## YOUR ASSIGNMENT
Among the records below, find each line that includes the string "computer" and copy it.

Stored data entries
====================

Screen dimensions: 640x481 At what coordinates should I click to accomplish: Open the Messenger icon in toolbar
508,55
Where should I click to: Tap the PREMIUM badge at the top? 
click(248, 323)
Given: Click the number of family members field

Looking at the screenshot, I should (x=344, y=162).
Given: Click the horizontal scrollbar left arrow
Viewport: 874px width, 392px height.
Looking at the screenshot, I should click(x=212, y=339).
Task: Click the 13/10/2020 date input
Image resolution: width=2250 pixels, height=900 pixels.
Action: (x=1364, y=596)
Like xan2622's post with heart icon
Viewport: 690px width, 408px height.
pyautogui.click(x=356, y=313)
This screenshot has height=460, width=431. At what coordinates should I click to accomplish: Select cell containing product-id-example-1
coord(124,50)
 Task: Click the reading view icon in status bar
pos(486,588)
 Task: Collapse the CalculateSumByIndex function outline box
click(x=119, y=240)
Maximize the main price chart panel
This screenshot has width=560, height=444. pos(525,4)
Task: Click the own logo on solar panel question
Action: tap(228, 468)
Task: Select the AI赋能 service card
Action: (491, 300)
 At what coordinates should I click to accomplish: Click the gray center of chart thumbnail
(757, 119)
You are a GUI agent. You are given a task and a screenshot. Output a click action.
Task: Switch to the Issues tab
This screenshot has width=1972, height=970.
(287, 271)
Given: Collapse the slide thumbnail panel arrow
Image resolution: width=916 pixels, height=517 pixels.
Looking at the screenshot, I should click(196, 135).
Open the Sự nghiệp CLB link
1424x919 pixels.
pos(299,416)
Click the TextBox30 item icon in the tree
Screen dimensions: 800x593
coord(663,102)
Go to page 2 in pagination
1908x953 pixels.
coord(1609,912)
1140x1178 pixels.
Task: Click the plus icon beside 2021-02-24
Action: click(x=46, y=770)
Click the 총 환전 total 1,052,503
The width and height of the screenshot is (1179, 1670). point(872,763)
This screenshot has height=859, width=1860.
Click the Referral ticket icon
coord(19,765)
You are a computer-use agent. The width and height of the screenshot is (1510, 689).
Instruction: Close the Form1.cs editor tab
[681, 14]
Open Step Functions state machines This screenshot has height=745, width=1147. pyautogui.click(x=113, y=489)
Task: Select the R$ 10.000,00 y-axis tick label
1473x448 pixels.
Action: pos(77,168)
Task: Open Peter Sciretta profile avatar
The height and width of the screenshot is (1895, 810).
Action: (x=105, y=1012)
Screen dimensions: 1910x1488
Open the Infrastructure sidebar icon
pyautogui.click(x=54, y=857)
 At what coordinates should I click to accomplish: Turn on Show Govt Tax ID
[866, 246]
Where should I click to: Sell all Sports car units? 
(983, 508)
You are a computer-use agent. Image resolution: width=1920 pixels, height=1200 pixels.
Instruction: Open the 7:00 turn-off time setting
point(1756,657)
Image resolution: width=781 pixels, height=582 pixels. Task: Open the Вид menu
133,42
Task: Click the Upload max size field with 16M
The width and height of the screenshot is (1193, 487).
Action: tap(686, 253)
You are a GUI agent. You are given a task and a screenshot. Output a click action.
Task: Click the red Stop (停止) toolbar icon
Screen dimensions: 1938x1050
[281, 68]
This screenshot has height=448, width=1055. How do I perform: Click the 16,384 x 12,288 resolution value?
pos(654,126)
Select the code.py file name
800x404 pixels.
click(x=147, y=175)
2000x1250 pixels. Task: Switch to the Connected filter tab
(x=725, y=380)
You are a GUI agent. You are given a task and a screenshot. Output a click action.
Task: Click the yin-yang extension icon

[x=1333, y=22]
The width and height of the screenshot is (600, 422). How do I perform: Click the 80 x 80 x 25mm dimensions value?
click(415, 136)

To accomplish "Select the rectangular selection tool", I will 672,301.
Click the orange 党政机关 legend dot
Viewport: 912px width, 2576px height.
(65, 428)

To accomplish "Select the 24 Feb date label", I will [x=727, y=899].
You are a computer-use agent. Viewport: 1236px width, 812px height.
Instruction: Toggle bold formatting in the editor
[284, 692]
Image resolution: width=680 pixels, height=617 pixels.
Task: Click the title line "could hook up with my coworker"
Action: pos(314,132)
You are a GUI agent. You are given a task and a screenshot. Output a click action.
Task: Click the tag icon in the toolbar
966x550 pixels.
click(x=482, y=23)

====================

## REPLY TO THE EXERCISE
You are a computer-use agent. The width and height of the screenshot is (1510, 689).
You are a computer-use agent. Image resolution: width=1920 pixels, height=1200 pixels.
You are a computer-use agent. Viewport: 1236px width, 812px height.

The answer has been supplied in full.